The Times article notes that high heels for kids are part of a bigger trend, the "so-called 'mini-me' craze in the childrenswear market." Whereas adult clothing used to be reserved for dressing up and Halloween, kids are now interested in wearing more mature trends in their day-to-day life, even though it's entirely impractical. For one thing, children grow (shock!). One day they are not children. To reiterate: The size that they are now is not they size they will always be. So, it doesn't really make much sense to buy pricy, trendy items for them when it's pretty much guaranteed that their legs will be longer than that maxi dress within the year.
Fiscal reasons aside, high heels and handbags aren't very practical for your kid-centric activities. You can't run around the playground in heels. You can't ride a bike in heels. You can't climb a tree in heels. Trust me. I tried to do so freshman year of college, and have a scar on my left shoulder to prove it.
There's something unsettling about seeing a small child dressed up in the same trends that adults are wearing. It's not merely that it's an anachronism, although that does play a large part. Flipping through J.Crew's Crewcuts catalog or looking at the ads for Burberry's childrenswear line is disconcerting because these images seem to point to an entirely different kind of youth. The central conceit of this new childhood isn't having fun, but rather looking good and waiting for the day when you're finally not a kid anymore.
This shifting idea of childhood is especially alarming for young girls. The Times article points out that "Research suggests that the bombardment of sexualized images tell girls that popularity and social standing are based on looking like a sex object." The earlier it's hammered into your head that the best thing you can be is pretty and feminine, the more difficult it is to later discard such ideas.

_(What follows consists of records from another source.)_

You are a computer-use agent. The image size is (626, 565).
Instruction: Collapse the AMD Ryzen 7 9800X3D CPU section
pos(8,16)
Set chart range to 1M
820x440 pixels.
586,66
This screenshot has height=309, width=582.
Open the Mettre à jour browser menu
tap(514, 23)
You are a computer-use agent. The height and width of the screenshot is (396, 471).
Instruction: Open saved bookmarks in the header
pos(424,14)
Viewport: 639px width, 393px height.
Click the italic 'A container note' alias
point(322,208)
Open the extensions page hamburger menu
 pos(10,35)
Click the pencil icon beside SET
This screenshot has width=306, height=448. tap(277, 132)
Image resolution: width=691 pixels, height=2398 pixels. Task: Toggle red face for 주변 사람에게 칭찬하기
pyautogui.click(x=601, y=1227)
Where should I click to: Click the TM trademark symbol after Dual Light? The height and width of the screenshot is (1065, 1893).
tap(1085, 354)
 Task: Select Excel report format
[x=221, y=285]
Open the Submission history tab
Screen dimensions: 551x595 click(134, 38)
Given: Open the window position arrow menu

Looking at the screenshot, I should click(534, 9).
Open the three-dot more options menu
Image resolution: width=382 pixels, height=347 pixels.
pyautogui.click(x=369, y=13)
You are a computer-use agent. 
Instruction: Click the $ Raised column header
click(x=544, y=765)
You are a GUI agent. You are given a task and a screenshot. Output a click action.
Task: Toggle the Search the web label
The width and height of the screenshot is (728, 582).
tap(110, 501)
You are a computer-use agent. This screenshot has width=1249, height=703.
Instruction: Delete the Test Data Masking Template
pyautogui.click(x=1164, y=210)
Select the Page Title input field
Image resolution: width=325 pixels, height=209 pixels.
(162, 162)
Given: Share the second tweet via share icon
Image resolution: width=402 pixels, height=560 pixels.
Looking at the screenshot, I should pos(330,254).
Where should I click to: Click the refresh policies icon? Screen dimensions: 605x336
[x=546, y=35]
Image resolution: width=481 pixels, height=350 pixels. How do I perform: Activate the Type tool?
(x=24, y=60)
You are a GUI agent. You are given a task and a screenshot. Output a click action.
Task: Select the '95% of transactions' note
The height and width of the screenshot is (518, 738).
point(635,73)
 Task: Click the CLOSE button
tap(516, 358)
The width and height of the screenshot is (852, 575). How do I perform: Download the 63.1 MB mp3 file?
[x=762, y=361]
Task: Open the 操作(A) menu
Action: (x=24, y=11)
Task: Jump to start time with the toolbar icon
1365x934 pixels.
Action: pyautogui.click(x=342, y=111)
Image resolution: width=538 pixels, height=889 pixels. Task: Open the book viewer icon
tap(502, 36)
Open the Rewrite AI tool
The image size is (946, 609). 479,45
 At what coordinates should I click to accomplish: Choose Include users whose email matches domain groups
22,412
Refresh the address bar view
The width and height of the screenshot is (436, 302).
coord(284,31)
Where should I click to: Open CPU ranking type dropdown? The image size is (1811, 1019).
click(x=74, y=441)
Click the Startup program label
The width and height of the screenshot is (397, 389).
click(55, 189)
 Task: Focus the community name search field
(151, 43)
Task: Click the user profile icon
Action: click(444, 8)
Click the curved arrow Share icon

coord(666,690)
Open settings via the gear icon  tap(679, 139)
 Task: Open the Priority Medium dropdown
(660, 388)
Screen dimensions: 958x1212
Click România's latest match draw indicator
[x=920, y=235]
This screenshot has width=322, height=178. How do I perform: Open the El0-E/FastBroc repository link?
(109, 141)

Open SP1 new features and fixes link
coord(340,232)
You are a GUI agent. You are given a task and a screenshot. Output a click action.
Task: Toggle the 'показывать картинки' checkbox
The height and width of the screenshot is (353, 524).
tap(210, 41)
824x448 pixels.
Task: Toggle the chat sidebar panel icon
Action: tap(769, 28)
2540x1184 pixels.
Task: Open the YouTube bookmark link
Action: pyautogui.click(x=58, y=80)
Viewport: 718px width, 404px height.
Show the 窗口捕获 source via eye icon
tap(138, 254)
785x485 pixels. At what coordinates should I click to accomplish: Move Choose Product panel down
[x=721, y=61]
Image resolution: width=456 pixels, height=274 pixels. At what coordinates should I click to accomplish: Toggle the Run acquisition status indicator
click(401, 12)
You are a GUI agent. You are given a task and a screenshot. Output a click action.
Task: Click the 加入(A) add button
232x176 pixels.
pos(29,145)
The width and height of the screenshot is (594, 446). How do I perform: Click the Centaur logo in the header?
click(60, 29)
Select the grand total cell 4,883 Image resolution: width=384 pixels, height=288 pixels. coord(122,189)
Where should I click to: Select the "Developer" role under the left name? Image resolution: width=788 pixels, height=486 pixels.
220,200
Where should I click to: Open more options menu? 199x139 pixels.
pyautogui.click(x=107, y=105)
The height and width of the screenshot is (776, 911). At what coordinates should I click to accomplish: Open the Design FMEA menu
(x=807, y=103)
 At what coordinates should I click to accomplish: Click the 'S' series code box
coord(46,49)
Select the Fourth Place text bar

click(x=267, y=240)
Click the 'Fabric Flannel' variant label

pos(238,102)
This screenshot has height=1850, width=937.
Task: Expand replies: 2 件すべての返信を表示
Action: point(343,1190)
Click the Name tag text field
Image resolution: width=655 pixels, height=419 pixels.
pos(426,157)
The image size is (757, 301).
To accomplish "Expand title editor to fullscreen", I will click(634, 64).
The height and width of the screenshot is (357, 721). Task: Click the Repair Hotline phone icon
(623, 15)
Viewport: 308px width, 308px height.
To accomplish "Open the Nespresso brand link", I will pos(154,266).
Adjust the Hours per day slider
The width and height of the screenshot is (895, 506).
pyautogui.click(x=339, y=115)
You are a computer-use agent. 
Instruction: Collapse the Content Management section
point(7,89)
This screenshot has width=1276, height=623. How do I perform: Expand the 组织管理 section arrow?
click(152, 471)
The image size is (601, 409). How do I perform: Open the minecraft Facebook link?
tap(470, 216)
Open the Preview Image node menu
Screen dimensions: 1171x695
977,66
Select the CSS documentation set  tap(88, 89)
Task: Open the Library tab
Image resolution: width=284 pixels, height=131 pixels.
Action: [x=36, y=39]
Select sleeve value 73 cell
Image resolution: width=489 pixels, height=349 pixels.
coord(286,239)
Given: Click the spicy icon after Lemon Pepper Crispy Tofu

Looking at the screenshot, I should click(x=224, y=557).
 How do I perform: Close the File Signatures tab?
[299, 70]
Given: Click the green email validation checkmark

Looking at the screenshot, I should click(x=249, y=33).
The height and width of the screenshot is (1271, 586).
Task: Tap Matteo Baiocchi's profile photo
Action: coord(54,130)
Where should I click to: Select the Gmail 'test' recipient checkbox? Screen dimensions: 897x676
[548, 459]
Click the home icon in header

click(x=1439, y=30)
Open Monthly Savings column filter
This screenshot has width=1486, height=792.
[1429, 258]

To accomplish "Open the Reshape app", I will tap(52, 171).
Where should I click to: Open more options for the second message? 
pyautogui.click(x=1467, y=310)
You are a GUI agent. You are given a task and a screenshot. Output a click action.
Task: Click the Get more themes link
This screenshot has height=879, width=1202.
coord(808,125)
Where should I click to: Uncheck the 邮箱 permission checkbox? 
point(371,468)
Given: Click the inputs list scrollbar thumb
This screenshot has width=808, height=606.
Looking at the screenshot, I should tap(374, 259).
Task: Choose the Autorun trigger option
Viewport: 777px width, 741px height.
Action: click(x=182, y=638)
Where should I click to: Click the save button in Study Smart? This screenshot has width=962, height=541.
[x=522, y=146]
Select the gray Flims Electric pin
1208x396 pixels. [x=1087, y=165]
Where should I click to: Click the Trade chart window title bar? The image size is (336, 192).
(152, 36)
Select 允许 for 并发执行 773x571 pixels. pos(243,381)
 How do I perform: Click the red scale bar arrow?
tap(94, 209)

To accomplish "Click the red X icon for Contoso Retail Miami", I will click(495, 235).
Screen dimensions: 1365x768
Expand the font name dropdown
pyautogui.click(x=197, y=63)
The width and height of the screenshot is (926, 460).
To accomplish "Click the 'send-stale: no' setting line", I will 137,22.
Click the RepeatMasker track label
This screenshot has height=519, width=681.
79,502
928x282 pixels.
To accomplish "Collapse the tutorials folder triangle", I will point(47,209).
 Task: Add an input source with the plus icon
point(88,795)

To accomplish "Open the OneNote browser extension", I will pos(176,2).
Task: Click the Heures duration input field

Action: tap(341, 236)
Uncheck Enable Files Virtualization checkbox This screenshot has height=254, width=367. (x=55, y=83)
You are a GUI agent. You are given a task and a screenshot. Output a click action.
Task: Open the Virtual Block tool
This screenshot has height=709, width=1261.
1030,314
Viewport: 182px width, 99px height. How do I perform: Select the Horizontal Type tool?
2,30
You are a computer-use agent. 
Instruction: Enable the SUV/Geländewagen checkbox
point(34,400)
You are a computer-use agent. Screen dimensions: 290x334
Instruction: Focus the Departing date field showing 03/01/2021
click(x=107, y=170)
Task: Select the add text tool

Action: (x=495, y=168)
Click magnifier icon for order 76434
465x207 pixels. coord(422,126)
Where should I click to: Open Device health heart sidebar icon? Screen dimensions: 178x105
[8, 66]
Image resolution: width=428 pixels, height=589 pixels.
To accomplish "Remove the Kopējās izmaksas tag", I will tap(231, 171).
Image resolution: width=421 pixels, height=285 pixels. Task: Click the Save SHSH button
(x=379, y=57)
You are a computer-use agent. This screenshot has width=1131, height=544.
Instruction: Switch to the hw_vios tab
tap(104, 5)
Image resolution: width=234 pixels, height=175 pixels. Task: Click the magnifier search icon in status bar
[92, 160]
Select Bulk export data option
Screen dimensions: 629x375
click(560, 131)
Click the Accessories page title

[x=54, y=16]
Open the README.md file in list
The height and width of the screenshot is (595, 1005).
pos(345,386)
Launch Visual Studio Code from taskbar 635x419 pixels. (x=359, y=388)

There isn't some magical age where it suddenly becomes appropriate for you to be interested in fashion. What's important is why someone becomes interested in it, not whether that interest is sparked at 12 or 20. Personally, I became enamored with fashion from a very young age. I was always a creative kid, and fashion was just another way for me to be creative. It wasn't about being pretty or desirable. It was about expressing myself.
It's difficult to offer a solution to this issue. Young girls will almost always try to emulate the people they look up to, which, for many pre-teens are celebrities. Perhaps the answer is to point young women in the direction of role models whose worth is in no way defined by their dress.